The neocortex is distinctly different from the cerebellum in that when electrical stimulation is delivered to the neocortex, a detection response related to an evoked sensation is exhibited by subjects (from rodents to cats to primates) but such a response is not apparent following cerebellar stimulation (Bartlet and Doty 1980; Bartlett, Doty et al. 2005; Doty 1965, 1969, 2007; Doty et al. 1980; Koivuniemiand Otto2012; Penfield 1958, 1959, 1975; Penfield and Rasmussen 1952; Rutledge and Doty 1962; Tehovnik and Slocum 2013). Also, when eliciting a detection response from the neocortex, a human subject can describe the sensations produced in detail (Penfield 1958, 1959, 1975; Penfield and Rasmussen 1952). Furthermore, stimulation of the neocortex is such that once a detection response occurs, which can take several days of training, the response is transferred immediately between any site stimulated within a topographic map (Bartlett, Doty et al. 2005; Bartlet and Doty 1980; Doty 1965, 1969; Doty et al. 1980). For example, stimulation of area V1 can be transferred to any region within V1 including contralateral sites, but if the electrode is now moved to V4 there is no transfer until new training has been completed. This lack of transfer has been explained as stimulation of V1 and V4 producing distinctly different sensations of visual consciousness (Bartlett, Doty et al. 2005).

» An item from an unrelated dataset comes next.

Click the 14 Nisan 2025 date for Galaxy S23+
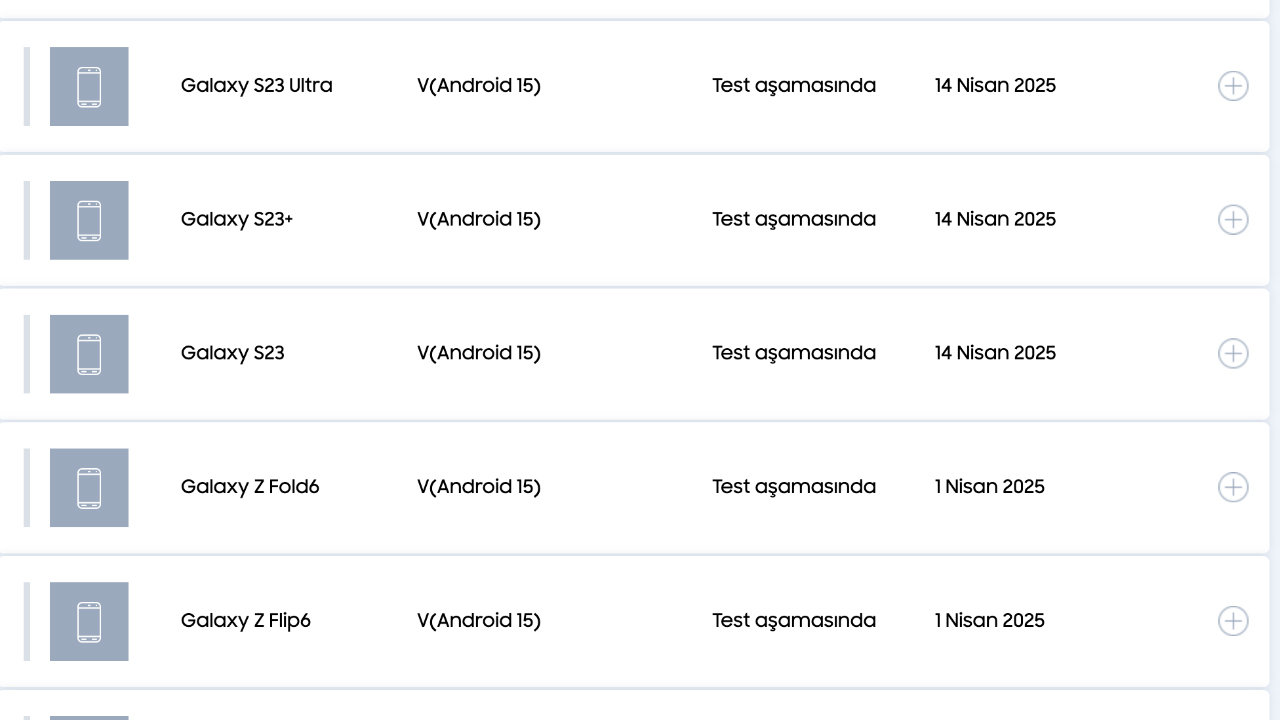The height and width of the screenshot is (720, 1280). click(995, 219)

Finally, for areas of the brain that store elements individually devoid of any map such as the temporal or orbital cortex (or the hippocampal formation), no amount of training induces transfer between sites (Doty 1969). The reason for this is that here ‘declarative’ information is stored individually per neuron so that at the time of retrieval the information remains unadulterated and concatenated via connectivity loops (that include the cerebellum, Hasanbegović 2024) to summon a specific stream of consciousness, such as when giving a speech that depends on the elements of the speech as stored in specific locations of the language complex (Ojemann 1991). The storage configuration, which is unique per individual (Ojemann 1991), must depend on how one has learned the language (e.g., whether learned as a first, second, or third language; whether learned at childhood or adulthood; whether learned fully with writing and reading capability; and so on).

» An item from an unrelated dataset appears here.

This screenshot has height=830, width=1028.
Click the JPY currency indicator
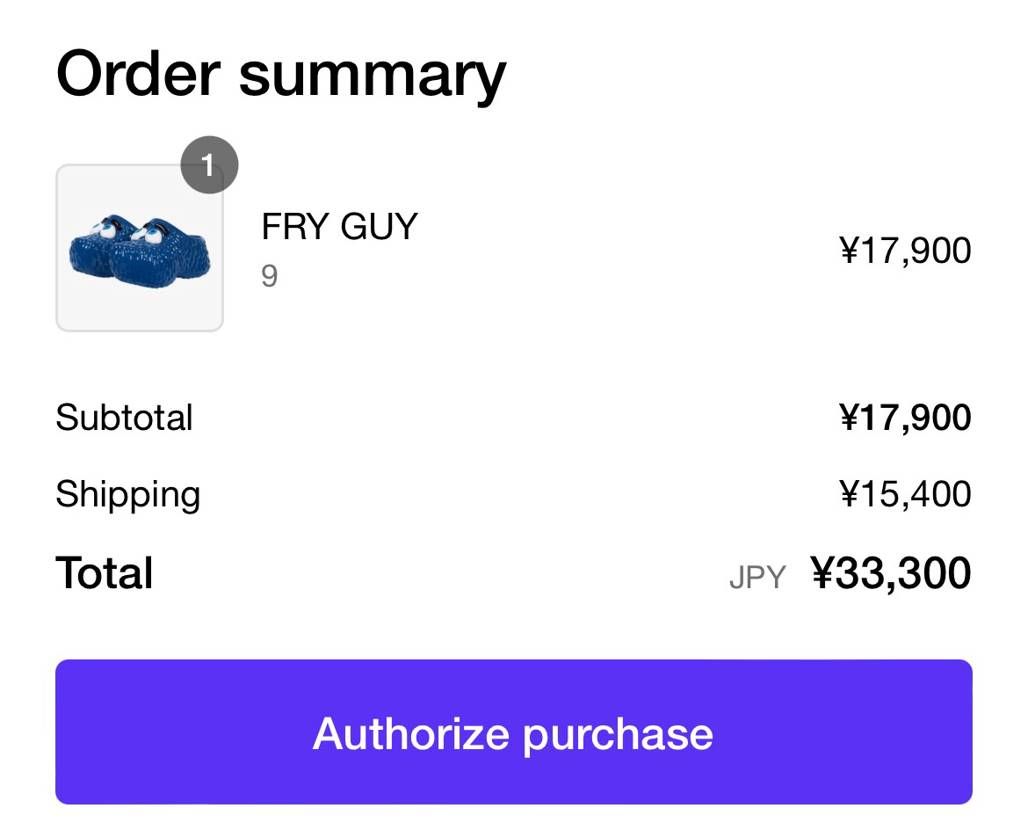(x=758, y=576)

Tononi (2008) has argued that the reason consciousness is mediated by the neocortex and not by the cerebellum is that neurons within the neocortex are well connected, whereas those of the cerebellar cortex are not (see Fig. 1). This led Tononi to propose that the more integrated (or connected) the neurons of a brain region, the higher the level of consciousness. Thus, the total number of connected neurons in the neocortex/ telencephalon or a homologue (as it may apply to invertebrates) should affect the caliber of consciousness achieved by a species with the amoeba being ground zero for consciousness, as evidenced by the rudimentary learning and short lifespan of no more than two days by this single-celled animal (Nakagaki et al. 2000; Saigusa et al. 2008).

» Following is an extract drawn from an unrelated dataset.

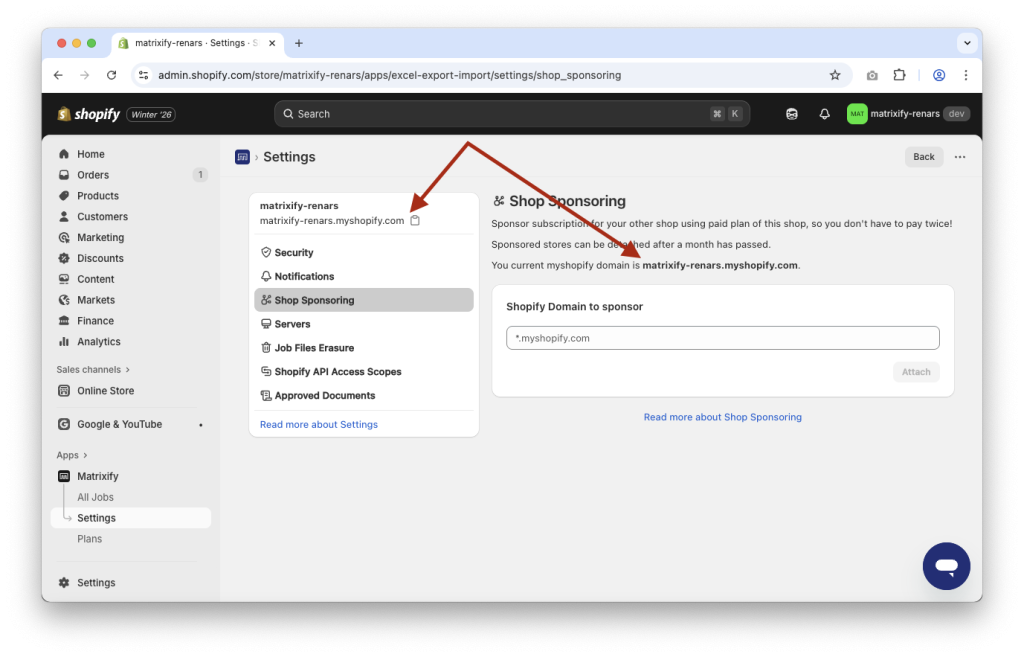
Task: Click Read more about Shop Sponsoring
Action: pyautogui.click(x=722, y=417)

Figure 1: A model by Tononi (2008) of how information may be differentially integrated via synaptic connections in the neocortex (A), the cerebellar cortex (B), the afferent pathways (C), and the cortico-subcortical loops including the cerebellum (D). The Φ value represents the degree of connectivity to support consciousness, with a value of 0.4 (e.g., between cerebellar modules) indicating low connectivity and a value of 4 (between neocortical neurons) indicating high connectivity. A value of zero would indicate no connectivity. For other information see caption of Figure 4 of Tononi (2008).